Heuristic:Facebookresearch Habitat lab Force Single Threaded PyTorch
| Knowledge Sources | |
|---|---|
| Domains | Optimization, Reinforcement_Learning |
| Last Updated | 2026-02-15 00:00 GMT |
Overview
Counter-intuitive performance optimization: forcing PyTorch to single-threaded mode significantly speeds up RL training by avoiding parallel memory copy overhead.
Description
PyTorch increasingly parallelizes internal memory copy operations across threads. In Habitat-Lab RL training, CPU-side operations are dominated by simple memory copies (rollout buffer management, observation transfers) rather than compute-heavy operations. The parallelization overhead (thread creation, synchronization) dramatically slows down these lightweight operations. Setting `force_torch_single_threaded=True` eliminates this overhead.
Usage
Use this heuristic whenever running RL training in Habitat-Lab (PPO, DD-PPO, VER). The config default is `False` (to match standard PyTorch behavior), but all provided training configs set it to True, and custom configs should do the same.
The Insight (Rule of Thumb)
- Action: Set `habitat_baselines.force_torch_single_threaded: True` in your training config.
- Value: `True` (boolean flag).
- Trade-off: None observed in practice. The default is `False` only for compatibility with standard PyTorch behavior, not because `True` has downsides.
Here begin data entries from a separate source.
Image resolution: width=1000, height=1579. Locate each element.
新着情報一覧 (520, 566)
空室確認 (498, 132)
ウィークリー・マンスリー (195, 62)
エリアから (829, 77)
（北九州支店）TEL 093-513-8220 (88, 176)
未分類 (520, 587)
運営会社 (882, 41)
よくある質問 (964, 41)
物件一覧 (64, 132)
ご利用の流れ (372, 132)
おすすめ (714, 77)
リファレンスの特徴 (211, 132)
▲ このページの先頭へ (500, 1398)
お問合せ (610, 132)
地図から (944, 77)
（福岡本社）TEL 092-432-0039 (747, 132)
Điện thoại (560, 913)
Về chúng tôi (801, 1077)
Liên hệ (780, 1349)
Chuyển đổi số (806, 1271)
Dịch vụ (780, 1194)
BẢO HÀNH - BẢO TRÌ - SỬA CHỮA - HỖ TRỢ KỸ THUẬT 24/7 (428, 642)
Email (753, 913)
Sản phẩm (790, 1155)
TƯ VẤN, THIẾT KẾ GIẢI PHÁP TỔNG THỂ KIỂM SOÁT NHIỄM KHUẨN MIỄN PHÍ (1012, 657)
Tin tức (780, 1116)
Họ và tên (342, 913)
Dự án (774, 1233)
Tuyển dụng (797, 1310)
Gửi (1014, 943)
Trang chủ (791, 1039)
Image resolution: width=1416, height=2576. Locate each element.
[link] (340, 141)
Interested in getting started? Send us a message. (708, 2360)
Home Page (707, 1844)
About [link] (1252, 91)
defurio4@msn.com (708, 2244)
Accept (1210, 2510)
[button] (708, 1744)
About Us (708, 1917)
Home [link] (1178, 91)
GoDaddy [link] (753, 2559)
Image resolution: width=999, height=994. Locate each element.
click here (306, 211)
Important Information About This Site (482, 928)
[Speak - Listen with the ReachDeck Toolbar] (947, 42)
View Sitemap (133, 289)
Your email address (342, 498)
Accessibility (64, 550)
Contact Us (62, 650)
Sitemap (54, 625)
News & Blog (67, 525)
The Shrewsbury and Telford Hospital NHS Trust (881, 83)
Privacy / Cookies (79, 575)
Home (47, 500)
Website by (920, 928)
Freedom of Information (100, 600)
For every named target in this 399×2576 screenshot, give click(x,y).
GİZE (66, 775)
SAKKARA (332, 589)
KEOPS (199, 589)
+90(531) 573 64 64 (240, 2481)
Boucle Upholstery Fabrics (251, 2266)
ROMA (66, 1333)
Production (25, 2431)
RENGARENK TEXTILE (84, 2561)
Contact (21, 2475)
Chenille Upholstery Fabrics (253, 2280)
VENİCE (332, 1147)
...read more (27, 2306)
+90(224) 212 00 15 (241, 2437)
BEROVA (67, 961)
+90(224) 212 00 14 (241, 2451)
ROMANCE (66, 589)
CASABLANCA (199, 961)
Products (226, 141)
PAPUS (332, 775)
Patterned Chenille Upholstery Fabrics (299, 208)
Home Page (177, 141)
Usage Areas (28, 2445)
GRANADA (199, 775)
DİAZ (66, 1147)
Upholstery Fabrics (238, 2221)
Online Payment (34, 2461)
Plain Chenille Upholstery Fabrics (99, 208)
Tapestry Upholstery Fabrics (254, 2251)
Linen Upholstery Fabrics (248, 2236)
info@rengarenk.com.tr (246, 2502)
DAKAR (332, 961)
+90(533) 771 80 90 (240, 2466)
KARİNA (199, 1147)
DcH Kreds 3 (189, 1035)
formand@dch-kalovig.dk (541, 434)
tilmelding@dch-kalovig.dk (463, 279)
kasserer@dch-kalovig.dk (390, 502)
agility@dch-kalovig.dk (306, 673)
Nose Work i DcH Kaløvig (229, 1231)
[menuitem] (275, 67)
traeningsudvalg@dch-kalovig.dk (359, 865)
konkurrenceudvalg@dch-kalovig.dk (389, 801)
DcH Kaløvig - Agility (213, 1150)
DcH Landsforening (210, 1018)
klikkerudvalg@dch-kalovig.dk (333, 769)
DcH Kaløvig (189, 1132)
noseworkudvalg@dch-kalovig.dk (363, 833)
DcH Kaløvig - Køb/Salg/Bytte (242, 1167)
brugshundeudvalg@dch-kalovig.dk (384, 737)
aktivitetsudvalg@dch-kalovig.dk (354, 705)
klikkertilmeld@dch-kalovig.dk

- Scope: Affects all CPU-side PyTorch operations in the training process.
Reasoning
The Habitat-Lab team documented this directly in the config dataclass with an explanatory comment. The insight is that RL training workloads differ fundamentally from typical deep learning training: the CPU is used primarily for environment simulation and data movement, not matrix math. Parallel memory copies add synchronization overhead that exceeds the copy time itself, making single-threaded execution faster.
Code evidence from `habitat-baselines/habitat_baselines/config/default_structured_configs.py:479-487`:
# For our use case, the CPU side things are mainly memory copies
# and nothing of substantive compute. PyTorch has been making
# more and more memory copies parallel, but that just ends up
# slowing those down dramatically and reducing our perf.
# This forces it to be single threaded. The default
# value is left as false as it's different from how
# PyTorch normally behaves, but all configs we provide
# set it to true and yours likely should too
force_torch_single_threaded: bool = False